━━━ Extract to read ━━━

Ford v. Stone Trucking Co.

BERRY, Justice.

Plaintiff in error brought an action to recover damages for personal injuries, alleged to have been sustained as the result of her automobile being struck from the rear by defendant in error’s truck. Trial of the case to a jury resulted in a verdict in favor of defendant in error. The appeal from the judgment entered upon the verdict involves the question of the propriety of the trial court’s instructions given to the jury.

Prior to orally instructing the jury the trial court furnished counsel with copies of written instructions, including instruction No. 10, which stated:

“Therefore, you are instructed that if you find and believe by a preponderance of the evidence admitted for your consideration in this case and under these instructions that the Defendant’s Driver committed any of the acts of negligence charged against him in the Plaintiff’s Petition, and that such negligence was the proximate cause of the collision and resulting damage and injury to the Plaintiff and the Plaintiff herself was not neglir gent, that then and in that event your verdict must be for the Plaintiff and against the Defendant and you will so say by your verdict.
“However, if on .the other hand you do not so find or even though you do find that the Defendant’s Driver committed any of the acts of negligence charged against him if you further find that Plaintiff herself was negligent as alleged against her in the Defendant’s Answer which caused or contributed to the collision, then and in that event your verdict must be for the Defendant and against the Plaintiff and you will so say by your verdict.”

After the instructions had been read plaintiff’s counsel advised the court this instruction was objectionable, for failure to further advise the jury that plaintiff’s negligence, if any, caused, contributed to, or concurred in the accident and resulting injuries, if any, sustained by plaintiff. The trial court stated the matter was covered sufficiently by other instructions and declined to modify or alter the instruction as given. Plaintiff’s objection to the instruction was overruled and exception allowed.

━━━ Records supplied ━━━

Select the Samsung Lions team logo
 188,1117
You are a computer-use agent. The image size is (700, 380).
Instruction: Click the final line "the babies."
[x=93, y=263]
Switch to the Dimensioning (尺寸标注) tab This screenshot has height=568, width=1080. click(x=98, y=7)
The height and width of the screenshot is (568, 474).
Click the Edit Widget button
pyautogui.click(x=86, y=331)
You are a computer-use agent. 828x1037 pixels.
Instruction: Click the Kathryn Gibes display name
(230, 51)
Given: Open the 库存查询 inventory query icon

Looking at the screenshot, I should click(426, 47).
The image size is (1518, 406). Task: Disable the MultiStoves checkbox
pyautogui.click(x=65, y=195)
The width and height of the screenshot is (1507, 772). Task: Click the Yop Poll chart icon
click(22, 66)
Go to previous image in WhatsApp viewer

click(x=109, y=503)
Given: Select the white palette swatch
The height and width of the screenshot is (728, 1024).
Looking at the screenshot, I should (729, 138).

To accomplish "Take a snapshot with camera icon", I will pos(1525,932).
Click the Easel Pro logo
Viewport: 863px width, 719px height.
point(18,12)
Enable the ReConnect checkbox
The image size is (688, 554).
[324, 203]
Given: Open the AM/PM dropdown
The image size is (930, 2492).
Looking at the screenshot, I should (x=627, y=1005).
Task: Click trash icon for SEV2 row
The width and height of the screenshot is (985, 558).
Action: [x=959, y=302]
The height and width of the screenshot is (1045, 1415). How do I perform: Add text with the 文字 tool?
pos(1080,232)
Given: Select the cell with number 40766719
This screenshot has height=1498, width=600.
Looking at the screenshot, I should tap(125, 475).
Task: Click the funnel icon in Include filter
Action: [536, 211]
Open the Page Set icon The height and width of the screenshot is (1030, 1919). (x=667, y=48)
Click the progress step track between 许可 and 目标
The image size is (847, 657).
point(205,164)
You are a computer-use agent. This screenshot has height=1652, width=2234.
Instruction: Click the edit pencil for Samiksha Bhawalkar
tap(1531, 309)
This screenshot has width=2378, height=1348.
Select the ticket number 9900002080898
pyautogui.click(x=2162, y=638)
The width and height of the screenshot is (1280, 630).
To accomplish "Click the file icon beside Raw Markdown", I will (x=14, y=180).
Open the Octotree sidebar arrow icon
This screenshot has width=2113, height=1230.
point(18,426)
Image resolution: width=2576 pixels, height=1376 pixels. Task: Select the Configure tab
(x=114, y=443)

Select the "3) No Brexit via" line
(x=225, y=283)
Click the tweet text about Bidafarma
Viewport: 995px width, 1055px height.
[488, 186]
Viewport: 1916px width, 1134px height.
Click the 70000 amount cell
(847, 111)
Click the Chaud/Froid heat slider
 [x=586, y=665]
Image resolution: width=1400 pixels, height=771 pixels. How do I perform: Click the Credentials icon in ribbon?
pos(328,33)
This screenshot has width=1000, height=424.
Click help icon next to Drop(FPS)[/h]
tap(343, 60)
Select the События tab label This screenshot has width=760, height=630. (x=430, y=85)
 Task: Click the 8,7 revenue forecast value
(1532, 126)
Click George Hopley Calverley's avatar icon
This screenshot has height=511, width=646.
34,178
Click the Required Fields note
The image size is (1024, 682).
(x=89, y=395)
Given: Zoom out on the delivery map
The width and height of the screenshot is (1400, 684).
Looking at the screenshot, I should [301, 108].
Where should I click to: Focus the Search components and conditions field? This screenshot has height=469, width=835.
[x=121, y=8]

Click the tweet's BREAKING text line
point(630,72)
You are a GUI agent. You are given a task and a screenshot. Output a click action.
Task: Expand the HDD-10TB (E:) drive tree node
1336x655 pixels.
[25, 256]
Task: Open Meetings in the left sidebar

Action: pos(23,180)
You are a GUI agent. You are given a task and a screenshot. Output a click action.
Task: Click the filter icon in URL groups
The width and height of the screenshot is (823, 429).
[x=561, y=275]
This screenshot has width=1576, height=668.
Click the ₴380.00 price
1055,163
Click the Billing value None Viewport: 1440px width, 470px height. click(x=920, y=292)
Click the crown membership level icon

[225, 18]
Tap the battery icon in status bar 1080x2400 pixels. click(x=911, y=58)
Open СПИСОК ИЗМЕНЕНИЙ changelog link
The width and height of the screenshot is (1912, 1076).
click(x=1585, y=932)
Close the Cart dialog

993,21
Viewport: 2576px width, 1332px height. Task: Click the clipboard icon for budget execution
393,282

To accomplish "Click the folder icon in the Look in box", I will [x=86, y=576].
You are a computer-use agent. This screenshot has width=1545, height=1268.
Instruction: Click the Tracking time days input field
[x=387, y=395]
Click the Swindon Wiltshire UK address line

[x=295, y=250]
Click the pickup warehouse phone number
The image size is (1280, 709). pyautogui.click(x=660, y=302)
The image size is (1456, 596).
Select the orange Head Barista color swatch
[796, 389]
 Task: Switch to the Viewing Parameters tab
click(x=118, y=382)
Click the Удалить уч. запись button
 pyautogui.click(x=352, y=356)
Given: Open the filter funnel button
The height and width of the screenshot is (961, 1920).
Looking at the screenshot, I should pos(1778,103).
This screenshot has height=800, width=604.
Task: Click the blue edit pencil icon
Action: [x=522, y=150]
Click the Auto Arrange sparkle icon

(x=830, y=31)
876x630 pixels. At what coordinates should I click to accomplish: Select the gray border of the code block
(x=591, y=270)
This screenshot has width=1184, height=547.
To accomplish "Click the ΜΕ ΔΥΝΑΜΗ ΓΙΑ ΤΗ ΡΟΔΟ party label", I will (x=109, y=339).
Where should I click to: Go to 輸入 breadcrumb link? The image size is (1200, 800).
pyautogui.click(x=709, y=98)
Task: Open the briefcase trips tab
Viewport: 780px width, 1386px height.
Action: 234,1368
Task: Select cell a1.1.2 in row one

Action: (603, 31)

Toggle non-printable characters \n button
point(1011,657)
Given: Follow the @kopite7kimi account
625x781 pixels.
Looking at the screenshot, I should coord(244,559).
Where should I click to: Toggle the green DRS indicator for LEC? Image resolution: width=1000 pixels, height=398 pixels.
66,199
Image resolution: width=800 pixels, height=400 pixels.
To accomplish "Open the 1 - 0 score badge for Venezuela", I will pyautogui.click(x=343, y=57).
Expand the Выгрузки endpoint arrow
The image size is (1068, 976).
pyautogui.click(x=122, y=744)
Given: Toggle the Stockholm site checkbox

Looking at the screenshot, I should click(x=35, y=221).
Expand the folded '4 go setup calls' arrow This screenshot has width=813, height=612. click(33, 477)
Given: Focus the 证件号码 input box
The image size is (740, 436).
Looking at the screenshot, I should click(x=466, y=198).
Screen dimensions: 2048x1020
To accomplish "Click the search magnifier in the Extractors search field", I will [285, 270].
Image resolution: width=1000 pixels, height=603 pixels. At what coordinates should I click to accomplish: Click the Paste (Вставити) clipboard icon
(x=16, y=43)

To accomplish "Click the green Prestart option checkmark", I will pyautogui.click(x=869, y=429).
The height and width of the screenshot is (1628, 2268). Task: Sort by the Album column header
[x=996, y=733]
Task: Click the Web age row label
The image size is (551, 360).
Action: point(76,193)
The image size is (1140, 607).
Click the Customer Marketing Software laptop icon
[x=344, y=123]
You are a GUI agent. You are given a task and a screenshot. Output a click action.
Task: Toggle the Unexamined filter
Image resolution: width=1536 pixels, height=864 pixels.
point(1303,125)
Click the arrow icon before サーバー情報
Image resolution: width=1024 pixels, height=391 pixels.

━━━

The exercise: Reproduce the whole court opinion excerpt from Ford v. Stone Trucking Co. above, word for word.

Completed task:
Ford v. Stone Trucking Co.

BERRY, Justice.

Plaintiff in error brought an action to recover damages for personal injuries, alleged to have been sustained as the result of her automobile being struck from the rear by defendant in error’s truck. Trial of the case to a jury resulted in a verdict in favor of defendant in error. The appeal from the judgment entered upon the verdict involves the question of the propriety of the trial court’s instructions given to the jury.

Prior to orally instructing the jury the trial court furnished counsel with copies of written instructions, including instruction No. 10, which stated:

“Therefore, you are instructed that if you find and believe by a preponderance of the evidence admitted for your consideration in this case and under these instructions that the Defendant’s Driver committed any of the acts of negligence charged against him in the Plaintiff’s Petition, and that such negligence was the proximate cause of the collision and resulting damage and injury to the Plaintiff and the Plaintiff herself was not neglir gent, that then and in that event your verdict must be for the Plaintiff and against the Defendant and you will so say by your verdict.
“However, if on .the other hand you do not so find or even though you do find that the Defendant’s Driver committed any of the acts of negligence charged against him if you further find that Plaintiff herself was negligent as alleged against her in the Defendant’s Answer which caused or contributed to the collision, then and in that event your verdict must be for the Defendant and against the Plaintiff and you will so say by your verdict.”

After the instructions had been read plaintiff’s counsel advised the court this instruction was objectionable, for failure to further advise the jury that plaintiff’s negligence, if any, caused, contributed to, or concurred in the accident and resulting injuries, if any, sustained by plaintiff. The trial court stated the matter was covered sufficiently by other instructions and declined to modify or alter the instruction as given. Plaintiff’s objection to the instruction was overruled and exception allowed.